The solid marble yoga hall at Bellur Iyengar Yoga Center is gentled to pink by the sunlight rising through its open doors. Another dawn in the birth-blace of BKS Iyengar, where the legacy of his life’s work is honoured and furthered through the practice of many of its inhabitants. I am here to meet a group of young yoga students who were introduced to Iyengar Yoga through the community school built and run by the Bellur Krishnamachar Sheshamma Smaraka Nidhi Trust and who, now aged between 17 and 20, have much to offer local and international Iyengar yoga communities through their practice and teaching.
A group of eight young men and women arrive, shy and smiling. Throughout our conversation, all articulate with passion and dedication their approach to the work of sharing the teachings of their beloved Guruji.
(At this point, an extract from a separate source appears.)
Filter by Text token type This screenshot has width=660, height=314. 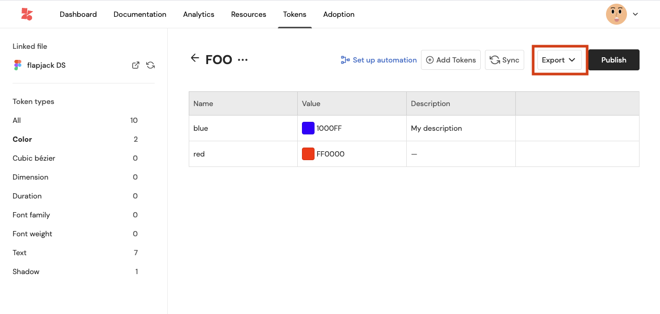(x=20, y=253)
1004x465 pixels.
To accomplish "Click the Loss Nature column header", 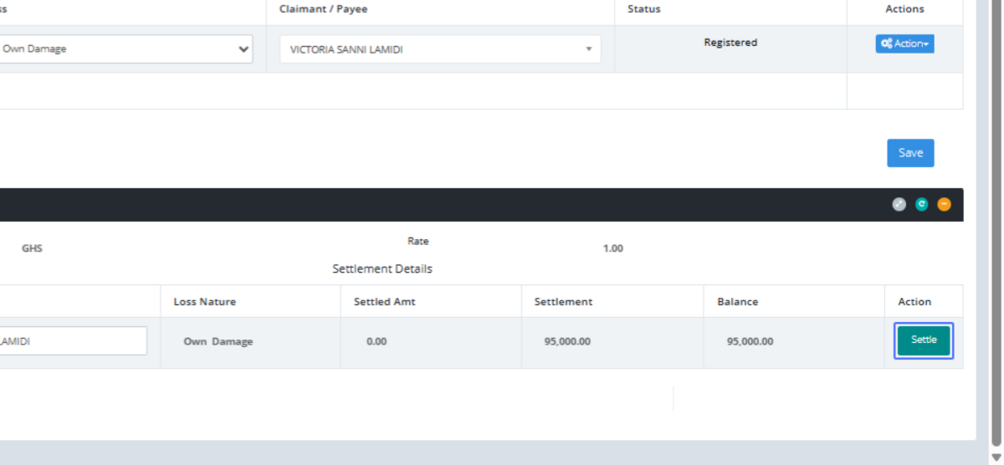I will pyautogui.click(x=205, y=302).
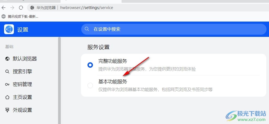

‘Guruji is the star in Bellur’, remarks Prashant. ‘Everybody knows him. The gift of Guruji is to cure our bodies. He cannot just stay in silence. When he sees a mistake in yoga practice, he has to correct it’.
‘He struck me’ adds Venkatachara with pride, his eyes flashing in remembrance of that illuminating touch. Guruji’s kindness and compassion towards children has often been observed, and here in his home village he raised within the secure boundaries of his love a generation of young practitioners of inspiring humility and integrity.
All of these young people have benefited since childhood from the Bellur Foundation, which has brought schools, colleges, clean water, a hospital, employment opportunities and of course the dissemination of yoga practice to their community. And they want to give back. All of them want to go on to become professional teachers of Iyengar yoga. Venkatachara wants to teach yoga to the Indian Army, ‘so that our soldiers will be healthy’. Lakshmi wishes to teach in schools so that other children can experience the same benefits that she has. Between them they already teach classes at 5.30 am every morning in several nearby villages and in the Yoga Center, offering yoga for better health and wellbeing to local people; children as well as men and women who are mainly agricultural workers. They teach their parents as well as their younger siblings. The concept of yoga for health is a key factor that emerges again and again. These young people have experienced first-hand the devastating effects of poverty, and are determined that yoga goes hand in hand with improved diet and hygiene to improve health and comfort and increase longevity. ‘I want to offer service to poor people’, says Sunita. ‘I have to fulfil Guruji’s dream, to spread Patanjali yoga in India and across the world’.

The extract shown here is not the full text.